All of our reoperated patients underwent standard of care treatment with chemotherapy and radiation, which raises the question whether the histological changes seen at reoperation represent pseudo progression or real progression. Even though pseudo progression and real progression are histologically distinct, in some cases pathology may report a mix of viable tumor with non-viable necrotic tumor, hence making it difficult to attribute the histological characteristics to pseudo or real progression. Due to the previous aggressive treatment of these tumors, studying the natural history of disease is complex as it would be unethical to withhold treatment on these patients to study the natural history of these. However, human-derived animal models might provide some insight into the histomolecular behavior of these tumors [15, 16]. On the contrary, two of the reoperated patients recurred distally, one on the ipsilateral frontal lobe and another had drop metastases to the cervical spine. These zones were most likely spared from the high doses of radiation, which suggests that the histological changes may be related to tumor progression instead of the treatment itself. Nevertheless, it is also possible that the cells involved in the new areas of enhancement originated from the first tumor and the treatment affected and increased their invasiveness, allowing them to migrate and form a new area of distal enhancement [17]. Although unlikely, there’s also a possibility that these distal recurrences may be two different de novo lesions.
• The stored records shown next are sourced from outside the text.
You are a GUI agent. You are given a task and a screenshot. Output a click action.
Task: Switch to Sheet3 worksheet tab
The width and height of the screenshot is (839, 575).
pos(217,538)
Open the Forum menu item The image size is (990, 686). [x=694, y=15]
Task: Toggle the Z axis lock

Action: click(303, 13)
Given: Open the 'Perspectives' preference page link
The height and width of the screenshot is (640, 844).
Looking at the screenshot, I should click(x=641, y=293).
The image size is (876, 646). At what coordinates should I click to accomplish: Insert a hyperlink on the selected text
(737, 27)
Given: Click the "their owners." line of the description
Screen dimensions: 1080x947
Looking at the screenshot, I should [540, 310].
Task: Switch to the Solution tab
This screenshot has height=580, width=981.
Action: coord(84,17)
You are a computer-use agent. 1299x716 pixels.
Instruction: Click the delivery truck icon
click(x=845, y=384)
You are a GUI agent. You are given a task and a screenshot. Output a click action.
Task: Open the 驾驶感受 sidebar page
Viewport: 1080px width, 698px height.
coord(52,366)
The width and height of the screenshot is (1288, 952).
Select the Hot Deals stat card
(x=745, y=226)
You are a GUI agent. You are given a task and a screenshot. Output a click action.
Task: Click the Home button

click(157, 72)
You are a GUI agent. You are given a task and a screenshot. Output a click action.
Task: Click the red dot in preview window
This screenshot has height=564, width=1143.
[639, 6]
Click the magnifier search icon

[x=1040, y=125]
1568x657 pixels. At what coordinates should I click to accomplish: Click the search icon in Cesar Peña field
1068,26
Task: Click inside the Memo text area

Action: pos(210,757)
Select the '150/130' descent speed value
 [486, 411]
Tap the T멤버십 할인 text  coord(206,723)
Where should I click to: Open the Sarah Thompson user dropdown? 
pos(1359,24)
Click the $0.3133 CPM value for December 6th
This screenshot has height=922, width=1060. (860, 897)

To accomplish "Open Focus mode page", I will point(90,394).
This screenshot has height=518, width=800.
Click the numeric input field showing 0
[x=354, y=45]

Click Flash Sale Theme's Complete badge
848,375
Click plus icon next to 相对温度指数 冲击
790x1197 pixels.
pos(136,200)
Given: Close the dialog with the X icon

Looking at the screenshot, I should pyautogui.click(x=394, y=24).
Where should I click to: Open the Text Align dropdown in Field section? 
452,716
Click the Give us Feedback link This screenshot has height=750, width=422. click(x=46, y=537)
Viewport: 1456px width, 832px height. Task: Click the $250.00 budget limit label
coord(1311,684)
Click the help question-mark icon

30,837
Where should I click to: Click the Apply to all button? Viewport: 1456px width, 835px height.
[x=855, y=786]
It is well known that GBM is an infiltrative tumor where the core of the tumor has the majority of the tumor burden while the periphery has a lower tumor burden, although more invasive [8, 9, 18]. On the other hand, molGBM appears to lack a clear core with the whole tumor burden diffusely distributed. If we are diagnosing these tumors at an early stage, perhaps GBM has an initial infiltrative stage before rapid proliferation and development of a tumor core. The presence of contrast enhancement on MRI has been previously correlated with long-term outcomes [7, 19,20,21]. Where certain patterns of enhancement including location, size of enhancing and non-enhancing portions, edema size, among others; have been shown to accurately predict long-term survival. Additionally, imaging bio-markers have also been shown to predict the molecular characteristics of tumors [21].

Strengths and limitations

This study carries inherent limitations due to its retrospective nature such as the risk for inaccurate medical records, short follow up period due to the recent introduction of this diagnosis into the classification, and relatively small group size. Two of our cases underwent stereotactic needle biopsy only at diagnosis, which poses the risk of undersampling due to tumor heterogeneity. However, to reduce this risk, we included radiographic data to show that these tumors did not resemble the classical GBM at diagnosis. As a recently described entity, data comparing the precise histological and radiographic characteristics of molGBM to the different astrocytomas are limited; however future studies may provide insight into the similarities/differences of these tumors. On the other hand, a major strength for this study is the inclusion of multicenter data from three distinct geographical regions of the United States.

Conclusion

In this manuscript we show our institutional experience on molGBM to present a hypothesis were these tumors are early histological GBM diagnosed early in their natural history of disease and will eventually develop necrosis and microvascular proliferation. Further correlative studies are needed in support of this hypothesis.